The blaze is the second-largest in California’s history and the biggest to burn in the U.S. this summer, as climate change turbocharged severe storms, floods, and fires. The Dixie Fire has now burned nearly 1 million acres, an area larger than New York City, Chicago, Dallas, and Los Angeles combined.

The fire’s tear through remote, rugged terrain, exceptional drought bringing moisture levels in California’s forests to historic lows, searing heat, as well as a series of unexpected obstacles, combined to fuel a monstrous blaze unlike any firefighters said they had seen before.

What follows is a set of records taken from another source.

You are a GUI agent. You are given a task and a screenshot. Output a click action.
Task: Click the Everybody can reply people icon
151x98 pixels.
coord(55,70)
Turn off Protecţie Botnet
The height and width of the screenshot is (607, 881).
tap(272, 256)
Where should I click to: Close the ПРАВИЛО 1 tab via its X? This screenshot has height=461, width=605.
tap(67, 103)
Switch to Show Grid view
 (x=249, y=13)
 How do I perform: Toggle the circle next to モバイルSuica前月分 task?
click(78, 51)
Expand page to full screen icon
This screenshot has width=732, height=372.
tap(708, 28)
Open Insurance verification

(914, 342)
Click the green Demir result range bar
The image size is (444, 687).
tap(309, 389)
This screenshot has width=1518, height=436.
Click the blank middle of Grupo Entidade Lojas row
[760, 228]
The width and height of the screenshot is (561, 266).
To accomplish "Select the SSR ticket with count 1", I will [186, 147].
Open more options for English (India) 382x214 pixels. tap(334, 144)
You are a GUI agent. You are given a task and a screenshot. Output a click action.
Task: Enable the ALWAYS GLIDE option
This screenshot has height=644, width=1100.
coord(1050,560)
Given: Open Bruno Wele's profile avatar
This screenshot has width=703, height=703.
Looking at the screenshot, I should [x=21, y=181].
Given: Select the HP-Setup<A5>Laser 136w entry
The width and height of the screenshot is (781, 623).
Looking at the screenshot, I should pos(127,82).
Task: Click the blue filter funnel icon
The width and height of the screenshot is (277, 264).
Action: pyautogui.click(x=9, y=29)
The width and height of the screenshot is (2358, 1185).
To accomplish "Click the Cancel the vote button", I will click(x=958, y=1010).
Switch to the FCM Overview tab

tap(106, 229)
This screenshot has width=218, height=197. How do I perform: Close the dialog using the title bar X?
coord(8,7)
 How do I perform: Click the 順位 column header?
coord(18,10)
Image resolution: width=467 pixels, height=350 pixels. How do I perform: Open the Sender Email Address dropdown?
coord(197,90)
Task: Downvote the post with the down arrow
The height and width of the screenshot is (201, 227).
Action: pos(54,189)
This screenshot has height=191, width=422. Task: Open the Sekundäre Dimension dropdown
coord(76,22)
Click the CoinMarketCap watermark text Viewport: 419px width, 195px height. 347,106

This timeline, based on public records and interviews with people affected by the Dixie Fire, shows how a relatively small ring of flames burning 100 miles north of Sacramento morphed into a dangerous harbinger of the devastating wildfire seasons that could be more common as the Earth continues to heat up

July 13:  A PG&E employee reports seeing flames and a tree leaning on a power line near the Cresta Dam in Feather River Canyon, a stretch of land known for both its natural beauty and powerful Jarbo winds that in 2018 helped fuel the Camp Fire, California’s deadliest.

The California Department of Forestry and Fire Protection, colloquially known as Cal Fire, arrives at the blaze about 25 minutes after being notified and names it the Dixie Fire after one of the nearest roads. There are few, given the remote location. An unauthorized drone flies near the fire, temporarily forcing firefighting tankers and helicopters to pause their efforts.

PG&E spokesman James Noonan later tells The Washington Post that the company last evaluated the area’s trees on Jan. 14 and found none that needed trimming. PG&E also inspected the poles and wires in the area on May 13 and found nothing awry, he says.